Пастораль | страница 43



Потом ему осталось дотянуть двенадцать лет, потом одиннадцать, и тогда этот интересный яростный старик вдруг дал сбой. Он стал ездить в город, просил всех его подвезти, и все обещал каждому расплатиться дубовыми столбами, которые стояли у него в сарае, — на что все давно махнули рукой, потому что дед Акимов был жмотом. Именно на финишной прямой он вдруг полюбил политику, но как-то странно: он перестал рассказывать про свою жизнь и стал влюбляться в вождей.

Тут-то и застал его Полуянов.

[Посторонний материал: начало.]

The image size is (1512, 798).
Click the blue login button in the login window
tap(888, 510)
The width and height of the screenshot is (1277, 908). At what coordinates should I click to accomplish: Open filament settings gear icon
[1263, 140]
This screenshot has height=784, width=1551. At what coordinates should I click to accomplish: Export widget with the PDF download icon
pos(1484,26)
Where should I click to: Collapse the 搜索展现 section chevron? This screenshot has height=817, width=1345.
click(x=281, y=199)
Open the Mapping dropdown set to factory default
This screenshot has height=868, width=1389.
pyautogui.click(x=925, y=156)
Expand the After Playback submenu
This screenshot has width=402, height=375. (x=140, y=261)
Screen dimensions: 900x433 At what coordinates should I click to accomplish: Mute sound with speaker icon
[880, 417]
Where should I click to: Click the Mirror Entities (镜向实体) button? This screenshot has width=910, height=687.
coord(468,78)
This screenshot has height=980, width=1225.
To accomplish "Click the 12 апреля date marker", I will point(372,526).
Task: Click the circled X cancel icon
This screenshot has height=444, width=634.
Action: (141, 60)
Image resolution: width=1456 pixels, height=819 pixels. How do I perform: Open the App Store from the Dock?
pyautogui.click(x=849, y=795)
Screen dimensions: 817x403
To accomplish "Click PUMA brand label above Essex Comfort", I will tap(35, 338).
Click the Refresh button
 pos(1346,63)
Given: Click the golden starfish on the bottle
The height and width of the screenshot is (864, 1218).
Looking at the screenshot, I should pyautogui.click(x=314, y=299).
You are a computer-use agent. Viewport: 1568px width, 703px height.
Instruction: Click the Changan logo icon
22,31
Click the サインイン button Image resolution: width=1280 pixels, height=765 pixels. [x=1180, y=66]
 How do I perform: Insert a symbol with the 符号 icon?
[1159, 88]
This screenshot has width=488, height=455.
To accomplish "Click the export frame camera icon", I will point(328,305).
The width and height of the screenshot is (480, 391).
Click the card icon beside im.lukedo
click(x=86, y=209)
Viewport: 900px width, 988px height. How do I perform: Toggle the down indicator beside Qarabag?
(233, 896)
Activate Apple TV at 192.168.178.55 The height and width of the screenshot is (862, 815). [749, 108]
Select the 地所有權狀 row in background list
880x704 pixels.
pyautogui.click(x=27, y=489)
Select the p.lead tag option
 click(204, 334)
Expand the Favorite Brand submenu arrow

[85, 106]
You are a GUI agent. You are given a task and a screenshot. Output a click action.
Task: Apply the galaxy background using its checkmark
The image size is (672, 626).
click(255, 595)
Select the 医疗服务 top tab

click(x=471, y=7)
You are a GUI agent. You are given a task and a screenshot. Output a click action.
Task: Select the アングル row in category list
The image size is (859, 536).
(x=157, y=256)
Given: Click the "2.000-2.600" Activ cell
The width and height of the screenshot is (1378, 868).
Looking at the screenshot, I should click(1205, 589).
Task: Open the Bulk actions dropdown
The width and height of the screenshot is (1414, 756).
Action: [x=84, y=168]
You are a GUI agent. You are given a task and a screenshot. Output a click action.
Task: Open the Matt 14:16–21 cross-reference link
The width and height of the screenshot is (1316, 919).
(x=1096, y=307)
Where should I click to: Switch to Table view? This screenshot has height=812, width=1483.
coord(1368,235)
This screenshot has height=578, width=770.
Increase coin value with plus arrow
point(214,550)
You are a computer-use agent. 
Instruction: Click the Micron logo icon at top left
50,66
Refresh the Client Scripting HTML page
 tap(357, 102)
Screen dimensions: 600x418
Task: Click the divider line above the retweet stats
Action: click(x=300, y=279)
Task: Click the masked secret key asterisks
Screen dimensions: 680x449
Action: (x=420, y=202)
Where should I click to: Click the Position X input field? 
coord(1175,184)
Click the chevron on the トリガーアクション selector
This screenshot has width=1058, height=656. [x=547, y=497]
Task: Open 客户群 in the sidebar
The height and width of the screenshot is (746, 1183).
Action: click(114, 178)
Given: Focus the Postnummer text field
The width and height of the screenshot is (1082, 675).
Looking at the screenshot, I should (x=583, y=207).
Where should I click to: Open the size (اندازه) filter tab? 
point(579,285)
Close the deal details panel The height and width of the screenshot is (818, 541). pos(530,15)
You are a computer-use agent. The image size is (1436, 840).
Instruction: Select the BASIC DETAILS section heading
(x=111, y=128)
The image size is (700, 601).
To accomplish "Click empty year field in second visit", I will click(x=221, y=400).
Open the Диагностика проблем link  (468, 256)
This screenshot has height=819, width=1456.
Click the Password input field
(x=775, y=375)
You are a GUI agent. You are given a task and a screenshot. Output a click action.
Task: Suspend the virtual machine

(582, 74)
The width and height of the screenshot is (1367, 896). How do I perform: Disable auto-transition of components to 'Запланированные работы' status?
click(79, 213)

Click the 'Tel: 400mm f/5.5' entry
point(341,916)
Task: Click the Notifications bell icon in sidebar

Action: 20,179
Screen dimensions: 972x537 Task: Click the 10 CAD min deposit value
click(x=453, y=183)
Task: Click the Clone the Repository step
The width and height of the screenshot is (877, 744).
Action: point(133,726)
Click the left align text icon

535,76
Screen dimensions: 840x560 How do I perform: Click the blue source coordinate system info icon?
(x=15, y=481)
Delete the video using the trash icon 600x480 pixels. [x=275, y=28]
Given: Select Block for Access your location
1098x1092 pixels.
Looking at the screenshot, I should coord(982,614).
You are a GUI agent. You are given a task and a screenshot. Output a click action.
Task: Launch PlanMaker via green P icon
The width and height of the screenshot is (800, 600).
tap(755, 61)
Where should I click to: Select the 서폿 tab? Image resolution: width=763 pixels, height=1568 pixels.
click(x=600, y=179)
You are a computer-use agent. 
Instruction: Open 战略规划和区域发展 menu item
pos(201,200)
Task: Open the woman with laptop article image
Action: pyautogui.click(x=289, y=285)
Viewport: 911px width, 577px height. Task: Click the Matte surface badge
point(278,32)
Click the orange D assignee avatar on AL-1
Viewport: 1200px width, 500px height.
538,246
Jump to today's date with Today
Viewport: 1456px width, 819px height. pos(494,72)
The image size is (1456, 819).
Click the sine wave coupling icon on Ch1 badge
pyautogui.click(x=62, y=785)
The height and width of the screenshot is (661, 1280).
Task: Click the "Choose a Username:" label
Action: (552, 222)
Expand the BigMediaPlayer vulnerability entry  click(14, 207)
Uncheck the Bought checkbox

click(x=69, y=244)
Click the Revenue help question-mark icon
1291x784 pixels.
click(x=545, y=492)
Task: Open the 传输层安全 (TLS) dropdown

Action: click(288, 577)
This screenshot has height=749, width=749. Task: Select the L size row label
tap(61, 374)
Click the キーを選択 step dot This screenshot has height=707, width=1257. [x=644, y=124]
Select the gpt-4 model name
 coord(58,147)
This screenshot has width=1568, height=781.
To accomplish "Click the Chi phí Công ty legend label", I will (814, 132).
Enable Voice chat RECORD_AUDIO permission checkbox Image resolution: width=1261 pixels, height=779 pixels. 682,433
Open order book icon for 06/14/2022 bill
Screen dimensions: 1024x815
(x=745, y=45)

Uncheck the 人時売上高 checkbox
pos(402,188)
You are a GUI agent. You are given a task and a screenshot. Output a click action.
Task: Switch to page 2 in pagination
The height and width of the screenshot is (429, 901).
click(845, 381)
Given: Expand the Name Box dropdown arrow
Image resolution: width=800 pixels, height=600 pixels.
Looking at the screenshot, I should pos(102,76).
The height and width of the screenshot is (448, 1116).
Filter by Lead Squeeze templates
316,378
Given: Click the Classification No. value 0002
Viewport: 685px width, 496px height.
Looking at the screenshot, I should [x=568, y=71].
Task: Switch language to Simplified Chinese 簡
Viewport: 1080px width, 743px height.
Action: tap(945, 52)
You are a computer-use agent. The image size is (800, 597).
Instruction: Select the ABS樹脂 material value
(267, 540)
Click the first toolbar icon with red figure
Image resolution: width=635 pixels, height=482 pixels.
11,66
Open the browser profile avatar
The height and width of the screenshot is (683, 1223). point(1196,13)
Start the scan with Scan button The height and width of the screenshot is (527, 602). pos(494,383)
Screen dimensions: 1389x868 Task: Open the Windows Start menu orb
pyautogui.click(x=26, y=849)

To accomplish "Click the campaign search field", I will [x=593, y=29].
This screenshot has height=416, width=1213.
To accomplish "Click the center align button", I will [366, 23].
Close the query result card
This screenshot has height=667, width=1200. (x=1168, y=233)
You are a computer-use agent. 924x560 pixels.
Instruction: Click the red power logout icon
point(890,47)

Дед Акимов проходил по деревне медленный, сгорбленный, обросший щетиной и казался Полуянову уже не человеком, а воплощением многих теней, которых он застал в жизни и которые теперь давно умерли, но запечатлелись, как в живой фотографии, в этом сгорбленном, но внутренне прямом Акимове с кастрюлей в руке и слюной на трясущихся губах. Этот спасающийся старик Акимов помнил и Егорова, дом которого стоял много лет заколоченным на краю деревни и в котором поселился теперь Володя — «пятисотрублевик» (он дом купил за эти деньги, так его бабки и прозвали). И повесившуюся спьяну Настю, в доме которой жил теперь Полуянов. Когда Полуянов приехал смотреть этот пустой дом, много лет стоявший среди громадных бурьянов и репейников, когда проломился в сени, то и увидел, что столы как стояли под поминальным застольем, так и стоят, объедки усохшие и поеденные мышами были везде, бутылки на столах: словно шесть лет продолжался в этом доме пир мертвецов.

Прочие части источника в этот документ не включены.